In multiple suicide bombings that rocked Kabul Airport on Thursday besides at least one attack by a gunman, 13 American service members lost their lives.
In a statement today, the Pentagon said a dozen American service members were killed and 15 more were injured in the brutal attacks that came days before U.S. troops are expected to completely withdraw from Afghanistan.
"On behalf of the men and women of the Department of Defense, I express my deepest condolences to the loved ones and teammates of all those killed and wounded in Kabul today," Secretary of Defense Lloyd J. Austin III said. "Terrorists took their lives at the very moment these troops were trying to save the lives of others. We mourn their loss. We will treat their wounds. And we will support their families in what will most assuredly be devastating grief."
The attacks involved an explosive set off by a suicide bomber near the Abbey Gate entrance to Hamid Karzai International Airport. Nearby, another suicide bomber set off an explosive at the Baron Hotel. Those attacks were followed by gunfire from ISIS gunmen.
The Islamic State Khorasan Province (ISKP) reportedly claimed responsibility for the attacks, and added that one of its suicide bombers targeted "translators and collaborators with the American Army.”
Despite the tragic loss of life, the mission to evacuate American citizens and vulnerable Afghan civilians from Afghanistan will continue undeterred, Marine Corps Gen. Kenneth F. McKenzie Jr., commander of U.S. Central Command, said during a briefing today at the Pentagon.
"Let me be clear: while we're saddened by the loss of life, both U.S. and Afghan [citizens], we're continuing to execute the mission," the general said.
Right now, that mission is to evacuate from Afghanistan U.S. citizens, third-country nationals, special immigrant visa holders, U.S. embassy staff, and at-risk Afghans. Currently, there are now some 5,000 individuals awaiting evacuation from the country, McKenzie said.
Since Aug. 14, he noted, more than 104,000 civilians have been evacuated — including about 5,000 Americans. He said he believes there are a little over 1,000 American civilians left in the country now.
"We're doing everything we can, in concert with our Department of State partners, to reach out to them and to help them leave, if they want to leave. And remember, not everybody wants to leave," he said.
The risks to U.S. forces conducting evacuation operations in Afghanistan are well-known, McKenzie said, and include a number of what he described as "tactical threats."
Those threats include rocket attacks, which he said could be countered by anti-rocket and mortar systems in place at the airport. "We feel that we'd be in good shape should that kind of attack occur," he said.
Also a risk, he said, are larger suicide bomb attacks similar to the ones this morning.
"We also know they aim to get a ... vehicle-borne suicide attack in if they can — from a small vehicle to a large vehicle — they're working all those options," he said. "All of those things we look at."
The Taliban is now doing security outside the airport and McKenzie said the U.S. military is working with them so they can help mitigate some of the threats.
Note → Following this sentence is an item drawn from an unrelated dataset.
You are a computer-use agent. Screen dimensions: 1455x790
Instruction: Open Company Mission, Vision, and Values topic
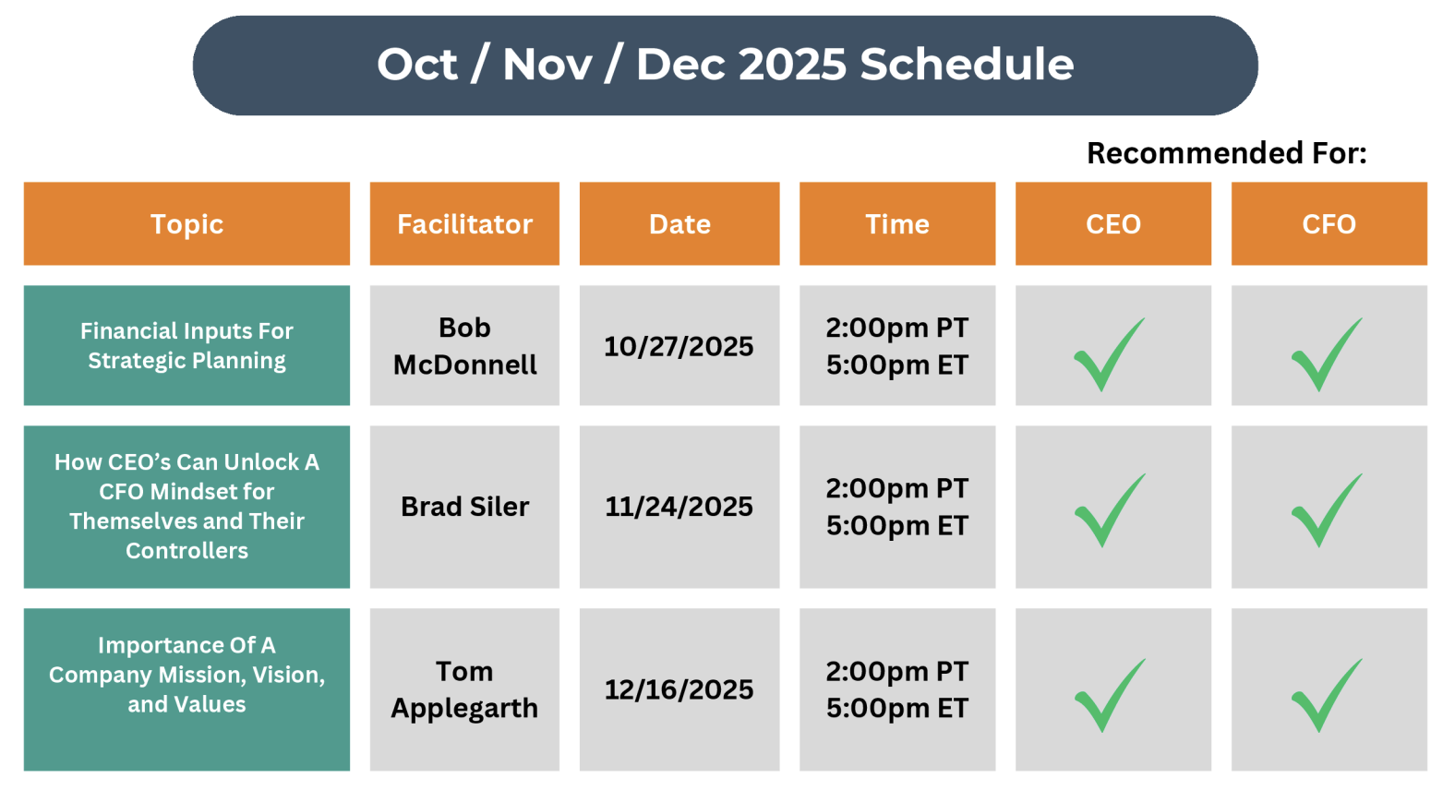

Right now, it's not 100% clear exactly who is responsible for planning the bombings, but McKenzie said that the U.S. military is looking for the perpetrators and will take action once it is discovered who is responsible.
"If we can find who's associated with this, we will go after them," he said. "We've been clear all along that we're going to retain the right to operate against ISIS in Afghanistan, and we are working very hard right now to determine attribution to determine who is associated with this cowardly attack, and we're prepared to take action against them. 24/7, we are looking for them."